Bardzo popularna swego czasu książka, potem jeszcze popularniejsza 
adaptacja filmowa, a ostatnimi czasy nawet komedia nawiązująca do 
oryginału - "Kariera Nikosia Dyzmy". Cóż więc skłoniło mnie do 
sięgnięcia po tę lekturę? Po pierwsze- rocznica urodzin autora, po 
drugie - kompletny brak wiedzy na temat jego twórczości, po trzecie - 
nieznajomość ani treści książki, ani treści filmu. 
Przyznam
 szczerze, że liczyłam na nieciekawie napisane czytadło, z mdłymi 
postaciami i nudną historią (cóż za podejście do lektury, nieprawdaż? aż
 chce się czytać... :)). A tu powieść Dołęgi Mostowicza wciągnęła mnie 
od pierwszej do ostatniej strony! Mało tego - kiedy już dotarłam do 
ostatniej strony, nie chciało mi się wierzyć, że to już koniec. Bardzo 
dobra lektura na lato! 
Czy
 muszę komukolwiek przypominać o czym jest ta książka?
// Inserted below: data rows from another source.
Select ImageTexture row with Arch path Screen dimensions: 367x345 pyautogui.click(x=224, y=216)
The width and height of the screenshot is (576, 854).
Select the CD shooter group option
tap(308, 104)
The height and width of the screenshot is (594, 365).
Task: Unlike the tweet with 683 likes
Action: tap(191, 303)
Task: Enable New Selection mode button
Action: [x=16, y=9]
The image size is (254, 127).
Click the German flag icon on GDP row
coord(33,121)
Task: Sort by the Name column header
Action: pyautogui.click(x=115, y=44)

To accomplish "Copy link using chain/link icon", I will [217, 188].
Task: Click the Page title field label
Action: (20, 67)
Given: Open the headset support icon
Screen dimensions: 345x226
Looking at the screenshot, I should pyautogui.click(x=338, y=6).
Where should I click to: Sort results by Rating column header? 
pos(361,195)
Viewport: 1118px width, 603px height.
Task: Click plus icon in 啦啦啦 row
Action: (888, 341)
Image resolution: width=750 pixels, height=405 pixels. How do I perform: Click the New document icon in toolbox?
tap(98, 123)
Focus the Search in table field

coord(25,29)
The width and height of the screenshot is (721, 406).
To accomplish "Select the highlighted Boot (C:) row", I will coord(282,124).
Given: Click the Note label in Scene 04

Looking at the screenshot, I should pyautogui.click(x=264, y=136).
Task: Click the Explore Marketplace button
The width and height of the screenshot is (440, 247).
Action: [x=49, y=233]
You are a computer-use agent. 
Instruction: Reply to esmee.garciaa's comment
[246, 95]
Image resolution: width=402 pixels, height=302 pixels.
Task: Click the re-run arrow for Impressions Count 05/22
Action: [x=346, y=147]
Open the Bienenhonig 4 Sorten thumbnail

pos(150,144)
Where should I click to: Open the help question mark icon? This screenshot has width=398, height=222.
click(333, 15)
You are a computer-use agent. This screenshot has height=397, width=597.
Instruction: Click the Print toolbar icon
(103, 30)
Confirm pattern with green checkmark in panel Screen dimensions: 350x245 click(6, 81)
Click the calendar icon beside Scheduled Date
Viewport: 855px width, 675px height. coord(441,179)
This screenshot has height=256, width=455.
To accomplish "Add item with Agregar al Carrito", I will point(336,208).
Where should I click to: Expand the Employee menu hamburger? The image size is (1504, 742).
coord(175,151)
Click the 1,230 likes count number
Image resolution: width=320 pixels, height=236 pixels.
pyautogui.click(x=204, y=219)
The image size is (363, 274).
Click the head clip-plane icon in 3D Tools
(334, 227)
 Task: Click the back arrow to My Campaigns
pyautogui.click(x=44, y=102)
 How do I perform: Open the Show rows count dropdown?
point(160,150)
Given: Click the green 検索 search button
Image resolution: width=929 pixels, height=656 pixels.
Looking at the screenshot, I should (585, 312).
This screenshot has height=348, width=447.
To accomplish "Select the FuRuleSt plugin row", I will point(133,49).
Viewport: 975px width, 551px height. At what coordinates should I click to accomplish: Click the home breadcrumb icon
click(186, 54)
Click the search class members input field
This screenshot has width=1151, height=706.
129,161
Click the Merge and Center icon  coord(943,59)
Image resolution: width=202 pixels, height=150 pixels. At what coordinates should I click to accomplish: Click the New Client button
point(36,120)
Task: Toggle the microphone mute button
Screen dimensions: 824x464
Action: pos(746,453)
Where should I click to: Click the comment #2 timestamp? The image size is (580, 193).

Jeśli znajdzie 
się ktoś, kto nie zna historii Nikodema Dyzmy, to niech nadstawi ucha i 
słucha: otóż kręcił się po warszawskich ulicach pewien mężczyzna, 
niebrzydki, niegłupi, ale bez większych szkół i bez doświadczenia w 
pracy. Nigdzie nie mógł dłużej zagrzać miejsca. A e na dodatek leniwy 
był z niego typ, szukał pracy lekkiej, łatwej i przyjemnej. Niestety, 
nic z tego nie wychodziło. Zupełnym przypadkiem bohater nasz zdobył 
nieimienne zaproszenie na bal dygnitarzy rządowych, a ponieważ głodny 
był niemiłosiernie, postanowił wybrać się tam i posiedzieć choćby 
godzinkę. Któż mógł się spodziewać, że natura gbura i prostaka przysłuży
 mu się do zdobycia pozycji, o której marzy każdy...:) Tam pokrótce 
rozpoczyna się historia Nikodema Dyzmy. Czy trzeb coś jeszcze 
dopowiadać? Myślę, że nie. Bo tego, jak się kończy, nie zdradzę...
Historia
 ta ukazuje społeczeństwo dwudziestolecia międzywojennego. Wielkie 
biznesy, wielką polityką i ogromną żądzę pieniądza. Podział na klasę 
robotniczą i tak zwaną inteligencję, do której zaliczali się politycy 
oraz ludzie z tytułami  szlacheckimi. Cóż jednak z tego wynikało? Nic. 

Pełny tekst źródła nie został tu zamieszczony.